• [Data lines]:
-.-.-

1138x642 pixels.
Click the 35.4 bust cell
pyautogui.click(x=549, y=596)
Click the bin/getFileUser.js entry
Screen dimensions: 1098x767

-.-.-

• [REQUIRED TASK]: Please copy the items above word for word, keeping every line as it appears.

• [OUTPUT FOR THIS EXERCISE]:
1138x642 pixels.
Click the 35.4 bust cell
pyautogui.click(x=549, y=596)
Click the bin/getFileUser.js entry
Screen dimensions: 1098x767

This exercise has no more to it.